Sorry that I did not react to this earlier, but I was burried in
regressions and allowed myself to take a few days off.
> +/*
> + * Read NIC clock by issuing the AQ command. The command is subject to
> + * rate limiting and may need to be retried. Requires nic_ts_read_lock
> + * to be held.
> + */
> +static int gve_ptp_read_timestamp(struct gve_ptp *ptp, cycles_t *pre_cycles,
> + cycles_t *post_cycles)
> +{
> + unsigned long deadline = jiffies + msecs_to_jiffies(100);
> + unsigned long delay_us = 1000;
> + int err;
> +
> + lockdep_assert_held(&ptp->nic_ts_read_lock);
> +
> + do {
> + *pre_cycles = get_cycles();
This is a completely non-sensical hack.
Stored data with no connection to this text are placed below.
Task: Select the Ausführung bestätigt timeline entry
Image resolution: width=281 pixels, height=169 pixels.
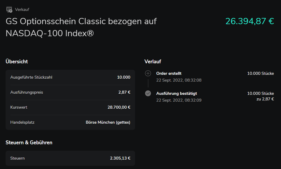Action: point(177,93)
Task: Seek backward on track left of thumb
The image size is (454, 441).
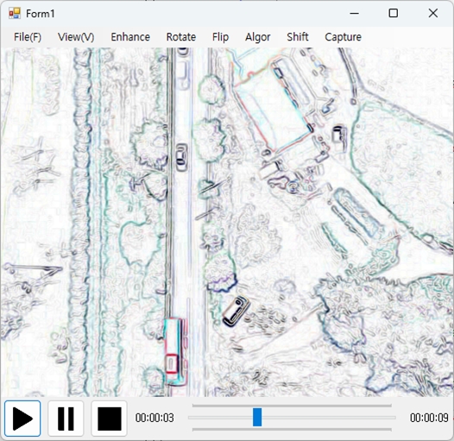Action: click(220, 418)

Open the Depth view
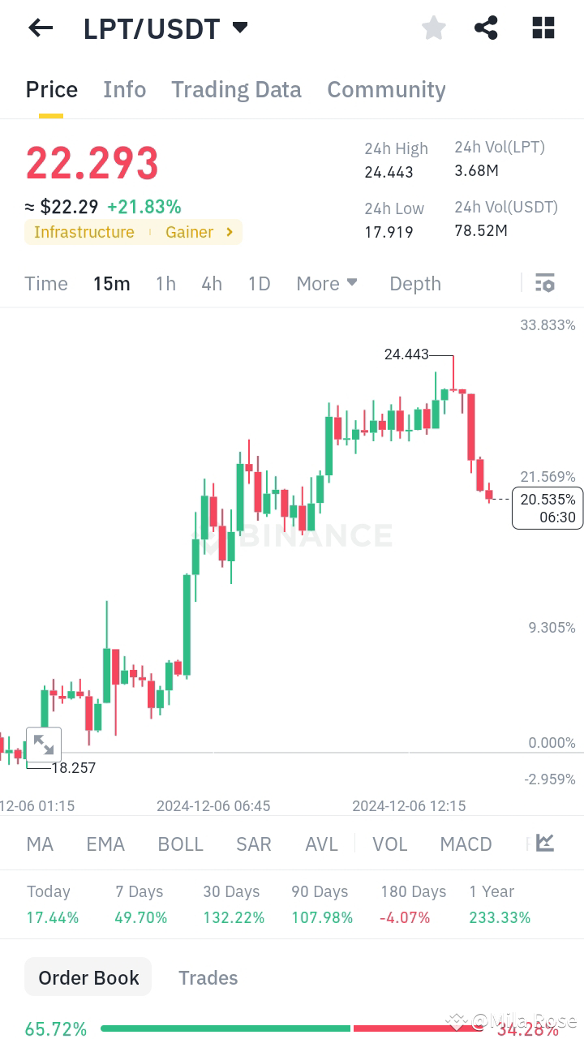coord(414,283)
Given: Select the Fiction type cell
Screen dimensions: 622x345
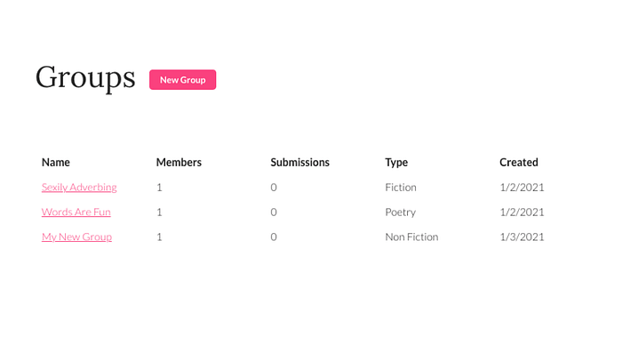Looking at the screenshot, I should [x=401, y=188].
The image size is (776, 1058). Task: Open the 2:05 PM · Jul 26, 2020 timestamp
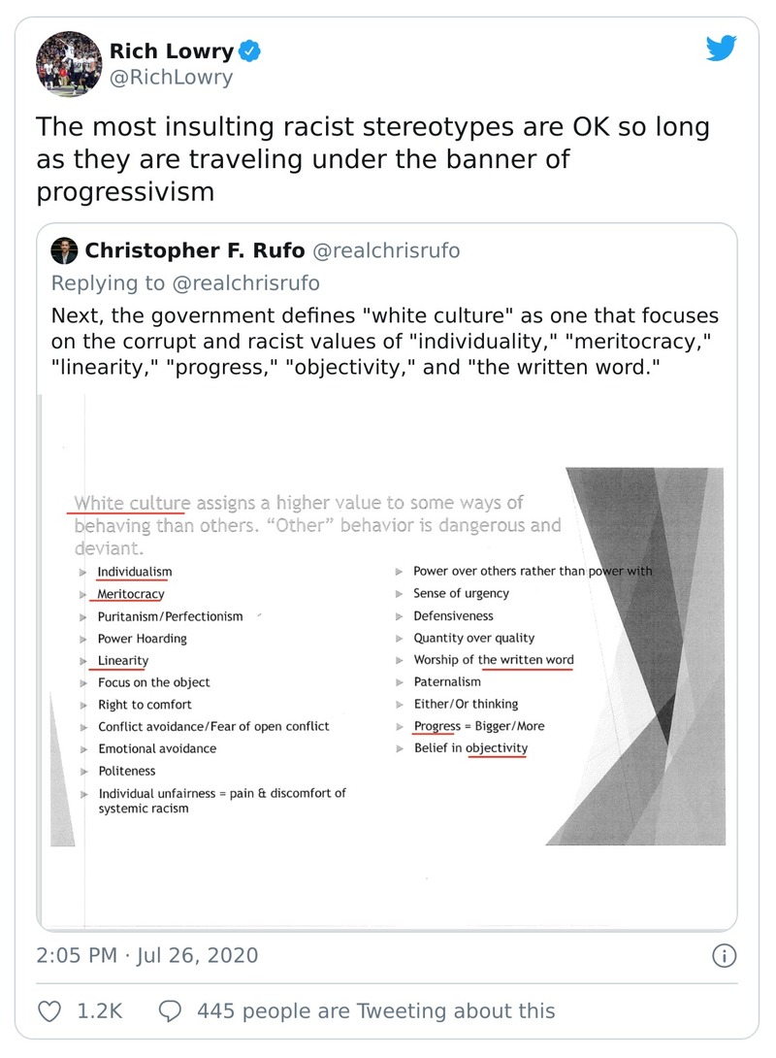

Why do you need get_cycles()
here, which is a horrible and ill-defined interface that others are
trying to get rid of?
Just because it's still there is not a good answer and it's actually not
required at all. See below.
> + err = gve_adminq_report_nic_ts(ptp->priv,
> + ptp->nic_ts_report_bus);
> +
> + /* Prevent get_cycles() from being speculatively executed
> + * before the AdminQ command
> + */
> + rmb();
> + *post_cycles = get_cycles();
> + if (likely(err != -EAGAIN))
> + return err;
> +
> + fsleep(delay_us);
> +
> + /* Exponential backoff */
> + delay_us *= 2;
> + } while (time_before(jiffies, deadline));
> +
> + return -ETIMEDOUT;
> +}
> +
> /* Read the nic timestamp from hardware via the admin queue. */
> -static int gve_clock_nic_ts_read(struct gve_ptp *ptp, u64 *nic_raw)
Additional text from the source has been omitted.